Data extracted from a collection:
........
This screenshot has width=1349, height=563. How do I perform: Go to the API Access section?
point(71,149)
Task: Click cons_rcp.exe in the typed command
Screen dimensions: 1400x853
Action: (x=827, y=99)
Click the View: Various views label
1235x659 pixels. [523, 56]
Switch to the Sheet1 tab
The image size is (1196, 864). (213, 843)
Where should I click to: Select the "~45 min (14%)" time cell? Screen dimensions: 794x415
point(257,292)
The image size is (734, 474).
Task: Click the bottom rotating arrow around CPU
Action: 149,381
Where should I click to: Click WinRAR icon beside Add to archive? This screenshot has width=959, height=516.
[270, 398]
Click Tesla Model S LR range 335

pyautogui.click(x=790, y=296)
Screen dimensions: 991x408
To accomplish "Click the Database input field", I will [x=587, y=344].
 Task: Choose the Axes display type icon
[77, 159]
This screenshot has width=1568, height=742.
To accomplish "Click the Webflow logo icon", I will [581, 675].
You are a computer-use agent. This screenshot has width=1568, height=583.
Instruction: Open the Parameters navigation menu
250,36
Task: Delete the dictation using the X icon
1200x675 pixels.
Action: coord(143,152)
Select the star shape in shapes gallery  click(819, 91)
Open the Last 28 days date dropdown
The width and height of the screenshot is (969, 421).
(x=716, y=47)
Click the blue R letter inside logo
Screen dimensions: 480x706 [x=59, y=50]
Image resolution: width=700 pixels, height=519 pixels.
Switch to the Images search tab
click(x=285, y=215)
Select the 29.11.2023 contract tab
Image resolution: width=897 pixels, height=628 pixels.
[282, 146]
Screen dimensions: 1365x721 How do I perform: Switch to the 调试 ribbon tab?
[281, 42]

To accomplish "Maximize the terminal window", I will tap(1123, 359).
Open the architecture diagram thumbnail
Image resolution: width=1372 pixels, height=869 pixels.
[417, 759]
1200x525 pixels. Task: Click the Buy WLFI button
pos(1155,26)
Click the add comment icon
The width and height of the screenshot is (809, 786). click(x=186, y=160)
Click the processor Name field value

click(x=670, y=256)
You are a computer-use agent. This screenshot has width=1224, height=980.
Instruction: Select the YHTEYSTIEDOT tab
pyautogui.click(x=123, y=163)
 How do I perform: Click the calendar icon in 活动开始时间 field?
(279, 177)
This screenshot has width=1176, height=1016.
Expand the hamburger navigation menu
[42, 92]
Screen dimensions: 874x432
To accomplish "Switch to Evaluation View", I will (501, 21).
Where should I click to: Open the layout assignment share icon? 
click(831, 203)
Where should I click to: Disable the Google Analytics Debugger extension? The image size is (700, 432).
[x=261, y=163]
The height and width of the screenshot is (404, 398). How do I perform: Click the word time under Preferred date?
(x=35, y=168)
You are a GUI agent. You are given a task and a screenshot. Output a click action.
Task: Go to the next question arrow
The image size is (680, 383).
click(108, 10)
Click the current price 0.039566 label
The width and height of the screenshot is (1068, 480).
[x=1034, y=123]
........
How to complete this task. Above are the records; copy exactly the lines from the one with "Task: Go to the next question arrow" through the final line.

Task result.
Task: Go to the next question arrow
The image size is (680, 383).
click(108, 10)
Click the current price 0.039566 label
The width and height of the screenshot is (1068, 480).
[x=1034, y=123]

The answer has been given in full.